TASK REQUIREMENTS — Each record must be retyped in full. No character may differ.

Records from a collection

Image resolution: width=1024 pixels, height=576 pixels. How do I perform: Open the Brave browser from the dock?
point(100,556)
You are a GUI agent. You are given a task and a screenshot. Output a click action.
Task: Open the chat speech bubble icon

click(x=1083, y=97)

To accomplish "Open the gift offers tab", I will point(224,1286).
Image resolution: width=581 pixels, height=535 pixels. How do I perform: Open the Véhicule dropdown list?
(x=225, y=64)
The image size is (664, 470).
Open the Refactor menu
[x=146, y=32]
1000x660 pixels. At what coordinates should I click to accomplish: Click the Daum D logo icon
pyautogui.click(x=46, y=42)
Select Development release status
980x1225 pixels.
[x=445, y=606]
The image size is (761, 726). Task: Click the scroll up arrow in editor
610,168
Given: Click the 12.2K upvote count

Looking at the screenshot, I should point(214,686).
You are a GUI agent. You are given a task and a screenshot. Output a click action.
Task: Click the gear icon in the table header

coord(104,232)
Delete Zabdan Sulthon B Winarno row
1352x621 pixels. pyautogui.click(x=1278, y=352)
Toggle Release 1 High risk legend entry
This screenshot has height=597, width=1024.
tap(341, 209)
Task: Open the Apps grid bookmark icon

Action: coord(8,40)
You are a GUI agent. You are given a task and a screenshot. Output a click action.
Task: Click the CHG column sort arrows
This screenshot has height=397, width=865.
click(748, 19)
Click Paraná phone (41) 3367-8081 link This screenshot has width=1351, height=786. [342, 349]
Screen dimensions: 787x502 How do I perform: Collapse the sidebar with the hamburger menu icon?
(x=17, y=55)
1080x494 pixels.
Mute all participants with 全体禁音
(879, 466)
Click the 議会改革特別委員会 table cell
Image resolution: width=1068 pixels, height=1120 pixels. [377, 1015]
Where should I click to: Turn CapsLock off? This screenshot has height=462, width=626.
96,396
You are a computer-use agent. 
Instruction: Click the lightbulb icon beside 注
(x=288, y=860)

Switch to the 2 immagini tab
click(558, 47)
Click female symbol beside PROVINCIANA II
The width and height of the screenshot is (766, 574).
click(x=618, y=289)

ANSWER BELOW —
Image resolution: width=1024 pixels, height=576 pixels. How do I perform: Open the Brave browser from the dock?
point(100,556)
You are a GUI agent. You are given a task and a screenshot. Output a click action.
Task: Open the chat speech bubble icon

click(x=1083, y=97)

To accomplish "Open the gift offers tab", I will point(224,1286).
Image resolution: width=581 pixels, height=535 pixels. How do I perform: Open the Véhicule dropdown list?
(x=225, y=64)
The image size is (664, 470).
Open the Refactor menu
[x=146, y=32]
1000x660 pixels. At what coordinates should I click to accomplish: Click the Daum D logo icon
pyautogui.click(x=46, y=42)
Select Development release status
980x1225 pixels.
[x=445, y=606]
The image size is (761, 726). Task: Click the scroll up arrow in editor
610,168
Given: Click the 12.2K upvote count

Looking at the screenshot, I should point(214,686).
You are a GUI agent. You are given a task and a screenshot. Output a click action.
Task: Click the gear icon in the table header

coord(104,232)
Delete Zabdan Sulthon B Winarno row
1352x621 pixels. pyautogui.click(x=1278, y=352)
Toggle Release 1 High risk legend entry
This screenshot has height=597, width=1024.
tap(341, 209)
Task: Open the Apps grid bookmark icon

Action: coord(8,40)
You are a GUI agent. You are given a task and a screenshot. Output a click action.
Task: Click the CHG column sort arrows
This screenshot has height=397, width=865.
click(748, 19)
Click Paraná phone (41) 3367-8081 link This screenshot has width=1351, height=786. [342, 349]
Screen dimensions: 787x502 How do I perform: Collapse the sidebar with the hamburger menu icon?
(x=17, y=55)
1080x494 pixels.
Mute all participants with 全体禁音
(879, 466)
Click the 議会改革特別委員会 table cell
Image resolution: width=1068 pixels, height=1120 pixels. [377, 1015]
Where should I click to: Turn CapsLock off? This screenshot has height=462, width=626.
96,396
You are a computer-use agent. 
Instruction: Click the lightbulb icon beside 注
(x=288, y=860)

Switch to the 2 immagini tab
click(558, 47)
Click female symbol beside PROVINCIANA II
The width and height of the screenshot is (766, 574).
click(x=618, y=289)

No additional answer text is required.